United States v. Seward, 687 F.2d 1270, 1276 (10th Cir.1982). Furthermore, “none of the cases even suggest that the defense of necessity would be permitted where the actor’s purpose is to effect a change in the governmental policies which, according to the actor, may in turn result in future savings of lives.” Kabat, 797 F.2d at 591 citing United States v. Kroncke, 459 F.2d 697, 701 (8th Cir.1972). In the case at bar, as in Seioard, Defendants have failed to establish a crisis of personal danger. Instead, as in Rabat, Defendants’ proclaimed goal is to save lives and protect the environment. Although both goals are eminently laudable, they do not approach the imminency threshold required to present the necessity defense.

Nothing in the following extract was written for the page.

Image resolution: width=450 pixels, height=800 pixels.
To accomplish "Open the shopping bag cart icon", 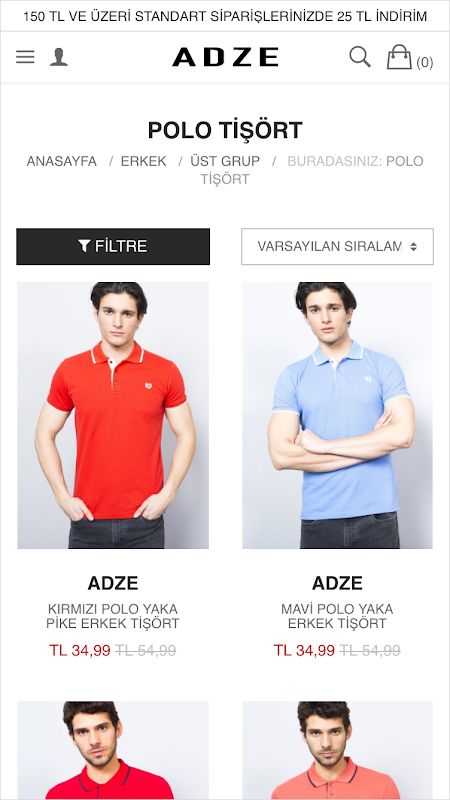I will pyautogui.click(x=399, y=57).
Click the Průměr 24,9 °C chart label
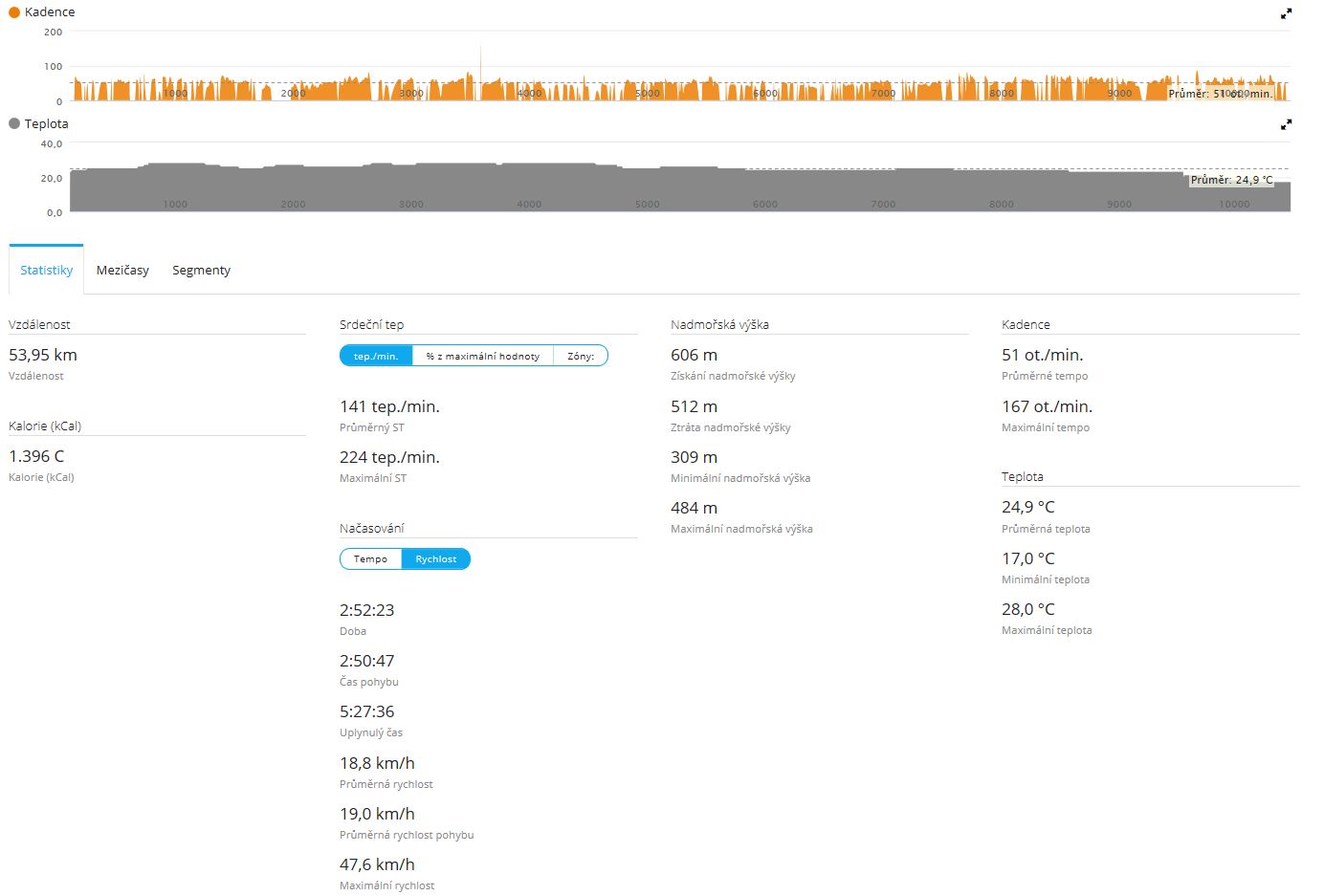Viewport: 1324px width, 896px height. click(1231, 180)
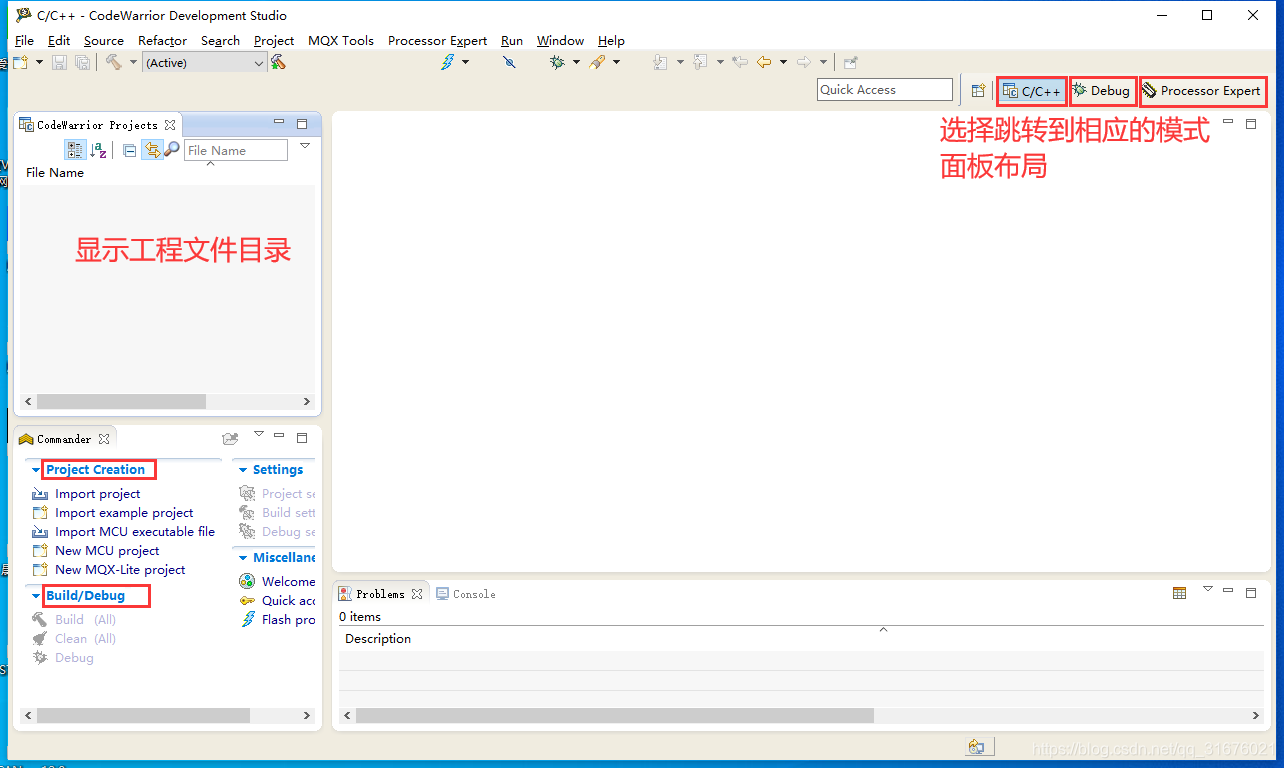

Second, the Court finds Defendants’ have failed to establish that there were no other legal alternatives to violating the law. Like the Court concluded in Dorrell, we find that protestors cannot create necessity by their own impatience, especially when a multitude of other legal alternatives exist. 758 F.2d at 431. For example, Defendants could pronounce their “message: in the ... electoral process; by speech on public streets, in parks, in auditoriums, in churches, in lecture halls; and by the release of information to the media, to name only a few.” United States v. Quilty, 741 F.2d 1031, 1033 (7th Cir.1984). Further, the Court does not find persuasive Defendants’ argument that other protest and political activities have proven unsuccessful. It is clear, that “[t]he necessity defense was never intended to excuse criminal activity by those who disagree with the decisions and policies of the lawmaking branches of government: in such cases the ‘greater harm’ sought to be prevented would be the course of action chosen by elected representatives, and a court in allowing the defense would be making a negative political or policy judgment about the course of action.” Kabat, 797 F.2d at 591.
Third, as is routine in political protest cases, Defendants have failed to establish a sufficient causal relationship between the act committed by the defendants and avoidance of the asserted “greater harm.” Kabat, 797 F.2d at 592. For example, in Rroncke the court determined that defendant’s protest-destroying selective service records-and his goal-ending the Vietnam War-were too tenuous and uncertain to establish the requisite causal relationship. 459 F.2d at 701; see also Dorrell, 758 F.2d at 433(finding defendant’s entry onto an air force base to spray paint government property lacking the causal nexus to support his goal of terminating the MX missile program.). For the same reasons, the Court finds Defendants’ entry onto Camp Garcia to end Naval bombardments lacking the sufficient causal relationship.
*264Finally, the Court finds Defendants’ Offers of Proof irrelevant to the ultimate issue of whether they knew they were entering Camp Garcia without authorization on June 25, 2000. See Fed.R.Evid. 401-402.
Conclusion
Defendants, having failed to meet their burden, may not present the necessity defense at trial. Their motions are hereby DENIED.
SO ORDERED.
.Agosto-Hernandez's Motion: 00-323: Docket #17.
Barreto-Valentin's Motion: 00-324: Docket # 16.
.See United States v. Raul Maxwell-Anthony Criminal. No. 00-596(JAF); United States v. Hector Candelas et al., Criminal No. 00-374(PG).
.See Agosto-Hernandez’s Motion: 00-323: *263Docket # 17 ¶ 5.
Barreto-Valentin's Motion: 00-324: Docket # 16 ¶ 5.